Reform UK rebuilds Johnson's voter base
Source: economist.com
TL;DR
- Reform UK under Nigel Farage is putting together the same mix of voters that backed Boris Johnson in 2019.
- Polls show Reform UK at 25%, ahead of other parties amid voter frustration with Labour and Conservatives.[[1]](https://www.economist.com/britain/2026/04/16/britons-are-more-politically-promiscuous-than-ever)
- This signals a realignment on Britain's right, with Farage's fed-up supporters resembling Johnson's coalition more than radicals.
The story at a glance
The Economist argues that Reform UK is rebuilding Boris Johnson's 2019 electoral coalition of working-class and Brexit voters disillusioned with the establishment. It profiles supporters like Linda, a small-business owner in Wymondham, Norfolk, who fondly recalls Johnson as working for England. Reporting comes now as Reform leads polls at 25% and British voters grow more promiscuous, per the paper's build-a-voter model.[[1]](https://www.economist.com/britain/2026/04/16/britons-are-more-politically-promiscuous-than-ever) This builds on Reform's post-2024 gains from disaffected Conservatives.
Key points
- Reform supporters are "fed up, not radical," sharing traits with Johnson's 2019 voters: small-business owners, older workers in places like Norfolk and Norwich who feel ignored by Labour and Tories.[[2]](https://www.economist.com/britain/2026/04/16/reform-uk-is-reassembling-boris-johnsons-electoral-coalition)
- Polling places Reform at 25%, Lib Dems at 12%, Greens at 17%, with Labour and Conservatives together at just 38%—the lowest since the 1910s.[[1]](https://www.economist.com/britain/2026/04/16/britons-are-more-politically-promiscuous-than-ever)
- The Economist's build-a-voter model highlights how unfaithful voters are switching parties freely, eroding the old Conservative-Labour duopoly.[[2]](https://www.economist.com/britain/2026/04/16/reform-uk-is-reassembling-boris-johnsons-electoral-coalition)
- Supporters praise Johnson ("I liked Boris... he was working for England") but back Farage for addressing immigration and economic woes more aggressively.[[2]](https://www.economist.com/britain/2026/04/16/reform-uk-is-reassembling-boris-johnsons-electoral-coalition)
- Reform targets Johnson's "Red Wall" voters from industrial heartlands, drawing half of his 2019 Leave supporters per other analyses.[[3]](https://www.bbc.com/news/articles/cwy853rj2kzo)
Details and context
Reform UK has surged since the 2024 election, topping polls for months and winning big in 2025 local elections, especially in England. This follows Labour's landslide but stems from voter anger over immigration, taxes, and net zero policies—issues where Reform promises "net negative migration" and deportations.[[4]](https://www.economist.com/britain/2026/03/29/how-poor-data-hobble-britains-immigration-policy)
Johnson's 2019 win relied on a volatile coalition: Brexit voters in Labour heartlands plus southern Conservatives. Reform is reassembling it by attracting ex-Tories (half of Johnson's voters now back Farage) without the scandals that sank the Conservatives.[[3]](https://www.bbc.com/news/articles/cwy853rj2kzo)

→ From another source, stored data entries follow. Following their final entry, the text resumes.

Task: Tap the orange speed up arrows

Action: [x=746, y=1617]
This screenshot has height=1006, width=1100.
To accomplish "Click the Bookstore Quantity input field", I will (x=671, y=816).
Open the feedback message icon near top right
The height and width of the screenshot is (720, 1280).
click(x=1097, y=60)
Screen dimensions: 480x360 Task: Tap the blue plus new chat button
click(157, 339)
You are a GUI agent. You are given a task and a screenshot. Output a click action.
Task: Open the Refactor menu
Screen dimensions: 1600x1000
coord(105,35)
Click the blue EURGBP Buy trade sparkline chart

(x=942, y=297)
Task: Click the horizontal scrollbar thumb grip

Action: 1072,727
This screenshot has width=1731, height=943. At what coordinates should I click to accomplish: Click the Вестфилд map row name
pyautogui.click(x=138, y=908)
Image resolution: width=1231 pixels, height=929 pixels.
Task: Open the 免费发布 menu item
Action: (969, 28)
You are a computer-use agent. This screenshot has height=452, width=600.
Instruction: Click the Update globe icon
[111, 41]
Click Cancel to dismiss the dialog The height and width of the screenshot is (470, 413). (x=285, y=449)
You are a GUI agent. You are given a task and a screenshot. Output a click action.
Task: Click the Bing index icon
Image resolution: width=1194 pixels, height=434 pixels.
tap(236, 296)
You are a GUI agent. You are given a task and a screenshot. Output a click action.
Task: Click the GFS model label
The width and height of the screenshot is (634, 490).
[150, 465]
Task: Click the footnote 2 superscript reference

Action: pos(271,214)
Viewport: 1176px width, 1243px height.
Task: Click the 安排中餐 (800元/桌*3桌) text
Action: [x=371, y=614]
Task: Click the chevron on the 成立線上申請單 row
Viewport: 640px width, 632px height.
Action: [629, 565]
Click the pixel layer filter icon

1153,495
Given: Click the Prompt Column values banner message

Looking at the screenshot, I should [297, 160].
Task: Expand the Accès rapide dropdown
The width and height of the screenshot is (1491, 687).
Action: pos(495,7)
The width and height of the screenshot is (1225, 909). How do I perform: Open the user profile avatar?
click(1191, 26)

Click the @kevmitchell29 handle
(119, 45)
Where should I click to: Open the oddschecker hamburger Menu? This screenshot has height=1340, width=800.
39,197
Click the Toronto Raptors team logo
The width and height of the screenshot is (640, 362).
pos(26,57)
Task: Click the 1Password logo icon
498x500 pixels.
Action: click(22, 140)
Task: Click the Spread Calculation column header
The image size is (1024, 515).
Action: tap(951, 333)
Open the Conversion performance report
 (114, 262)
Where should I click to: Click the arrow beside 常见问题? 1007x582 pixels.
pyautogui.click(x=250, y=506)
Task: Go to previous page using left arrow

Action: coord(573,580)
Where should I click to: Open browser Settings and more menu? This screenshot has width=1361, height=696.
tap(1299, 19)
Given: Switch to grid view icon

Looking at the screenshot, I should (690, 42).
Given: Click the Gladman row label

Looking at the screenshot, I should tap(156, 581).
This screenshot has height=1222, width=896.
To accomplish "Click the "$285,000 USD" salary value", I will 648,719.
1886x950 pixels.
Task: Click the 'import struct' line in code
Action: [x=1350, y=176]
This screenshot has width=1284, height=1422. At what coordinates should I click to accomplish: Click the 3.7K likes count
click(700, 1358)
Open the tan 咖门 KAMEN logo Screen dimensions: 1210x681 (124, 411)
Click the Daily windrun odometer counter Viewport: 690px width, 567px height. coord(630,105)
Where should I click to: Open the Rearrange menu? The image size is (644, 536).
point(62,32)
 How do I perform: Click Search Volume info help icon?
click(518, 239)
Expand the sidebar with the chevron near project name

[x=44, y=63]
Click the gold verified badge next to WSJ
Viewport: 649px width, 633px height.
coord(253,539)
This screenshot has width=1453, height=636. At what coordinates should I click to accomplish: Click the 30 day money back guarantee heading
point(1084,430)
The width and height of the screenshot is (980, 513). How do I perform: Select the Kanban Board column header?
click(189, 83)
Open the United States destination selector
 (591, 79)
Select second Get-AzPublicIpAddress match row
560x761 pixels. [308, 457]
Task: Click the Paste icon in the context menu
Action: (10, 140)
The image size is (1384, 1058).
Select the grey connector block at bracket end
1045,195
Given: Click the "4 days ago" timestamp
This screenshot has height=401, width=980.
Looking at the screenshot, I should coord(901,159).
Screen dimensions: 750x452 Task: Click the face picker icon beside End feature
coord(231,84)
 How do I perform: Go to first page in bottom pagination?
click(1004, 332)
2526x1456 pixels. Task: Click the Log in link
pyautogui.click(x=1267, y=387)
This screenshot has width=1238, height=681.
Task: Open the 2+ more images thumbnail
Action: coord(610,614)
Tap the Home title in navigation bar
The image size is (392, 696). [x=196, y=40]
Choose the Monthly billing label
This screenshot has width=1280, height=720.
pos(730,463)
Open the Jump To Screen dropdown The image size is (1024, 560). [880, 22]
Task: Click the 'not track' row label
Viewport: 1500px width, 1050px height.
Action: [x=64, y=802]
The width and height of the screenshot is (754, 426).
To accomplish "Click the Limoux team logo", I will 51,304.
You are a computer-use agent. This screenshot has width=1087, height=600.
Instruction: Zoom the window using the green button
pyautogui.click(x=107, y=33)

The article, from Norwich, notes these voters are mainstream—small-business types hit by regulation—not fringe radicals. Yet Reform's odd mix of libertarians and traditionalists could test cohesion.
Key quotes
“I liked Boris,” says Linda, a small-business owner in Wymondham, Norfolk. “I think he was working for England.”[[2]](https://www.economist.com/britain/2026/04/16/reform-uk-is-reassembling-boris-johnsons-electoral-coalition)
Why it matters
Reform's rise challenges the two-party system, potentially handing it control of the right ahead of the next general election. For voters and businesses, it means harder lines on immigration and taxes, with Reform positioned to draw Tory defectors and Red Wall seats. Watch local election results in May 2026 and any Tory-Reform pact talks, though polls can shift with economic news.